Luís Costa - 25/02/2016 - 11:30

“Para falar claro, há duas maneiras de ficar rico: criar riqueza ou tirá-la aos outros. A primeira soma, a segunda subtrai, porque quando se tira riqueza também se destrói. Um monopolista que encarece o seu produto tira dinheiro aos que o pagam e, ao mesmo tempo, destrói valor. Para garantir o preço, tem que restringir a produção.” (Tradução livre de J. Stiglitz – Prémio Nóbel da Economia 2001 - “The Price of Inequality: How Today's Divided Society Endangers Our Future”).

Iniciaram-se estas minhas reflexões a propósito de um documento datado de 1915 com que, numa das nossas aldeias, se contratualizara um empréstimo sem juros. Ora, por essa data e aquelas bandas, já então corria o caso da Ti Ofélia (a ser este o nome). Certo dia, viu-se a senhora impelida a alargar os horizontes, participando na merenda que a paróquia organizara a cerca de três léguas de distância. Extenuada, apesar de meio caminho feito em carro de bois, parece que à chegada não resistiu a exclamar: “Como o mundo é grande”!

======

Instrução
Prossiga o texto sobre a riqueza e o caso da Ti Ofélia, começando logo após a última frase apresentada.

Dados disponíveis
======

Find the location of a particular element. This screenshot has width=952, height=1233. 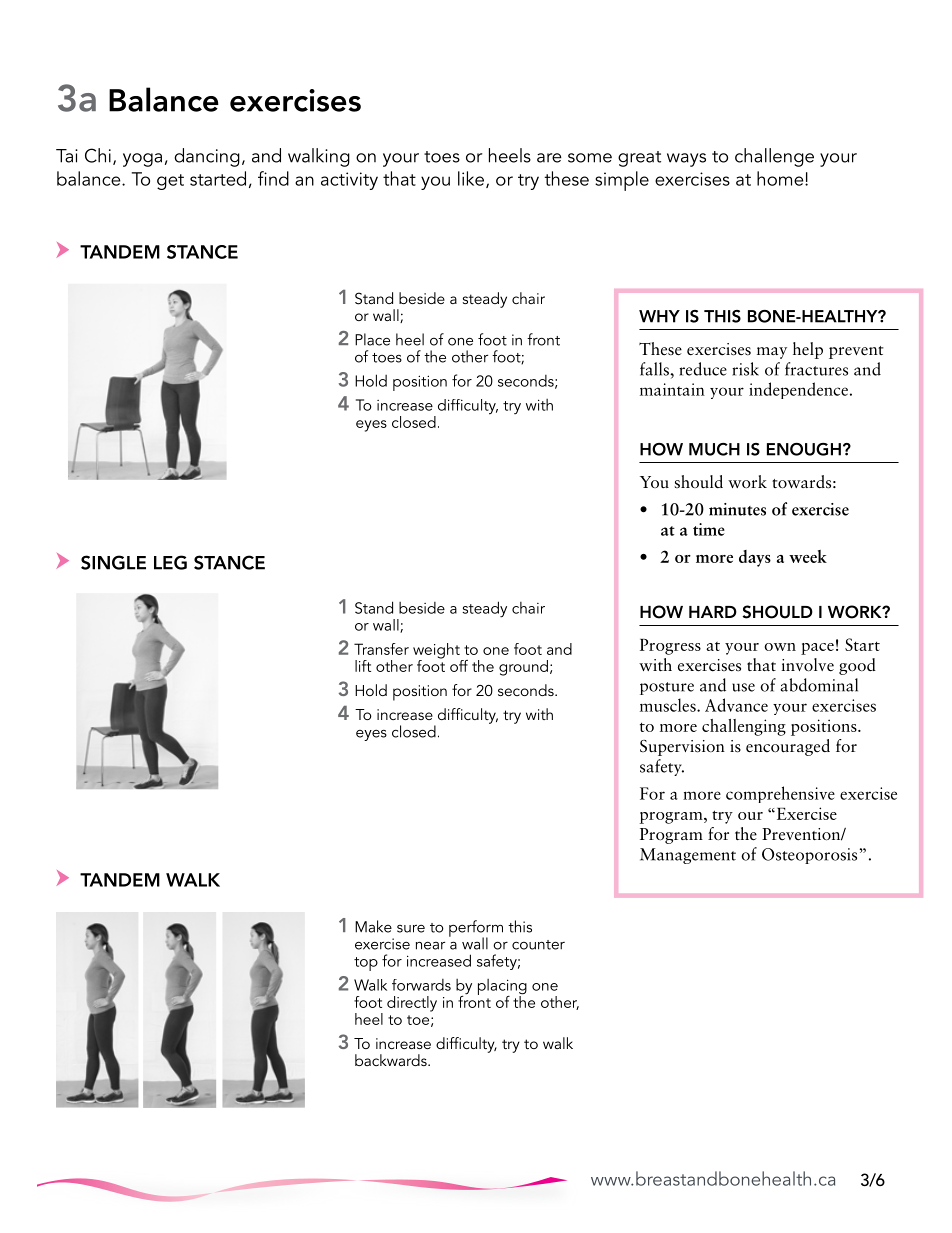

======

Resposta ao exercício
A estória, passada de geração em geração, não chegaria aos nossos dias se toda a vizinhança não partilhasse já, embora ainda longe da “descompressão espacial” com que a emigração a haveria de brindar, uma outra ideia de distância. Serve, porém, para ilustrar o que aqui me traz: a importância da noção de escala no olhar com que marcamos a realidade que nos cerca.

Quando, ainda há dois séculos, o dia de quinze ou dezasseis horas de trabalho não chegava aos operários para lhes reverter a miséria, também lhes não faltavam conselhos para que fossem comedidos e não gastassem o salário nas tabernas. A recomendação era boa, só que lhe faltava estatura para ousar o necessário/improvável: a mudança dos preços dos produtos, do nível dos salários e, é claro, da extensão da jornada.

Vem isto a propósito do tema destas crónicas (dívidas) e do pouco que sobre elas se falou. Ao invés, muito se disse de como a sua história se confunde com a da própria humanidade (Greaber). E de como elas se inserem no contexto de uma economia “que mata” (Francisco) e em que 1% da população aufere mais do que os restantes 99% (Oxfam), numa acumulação que, com alguns intervalos, tem sido há trezentos anos progressiva (Piketty).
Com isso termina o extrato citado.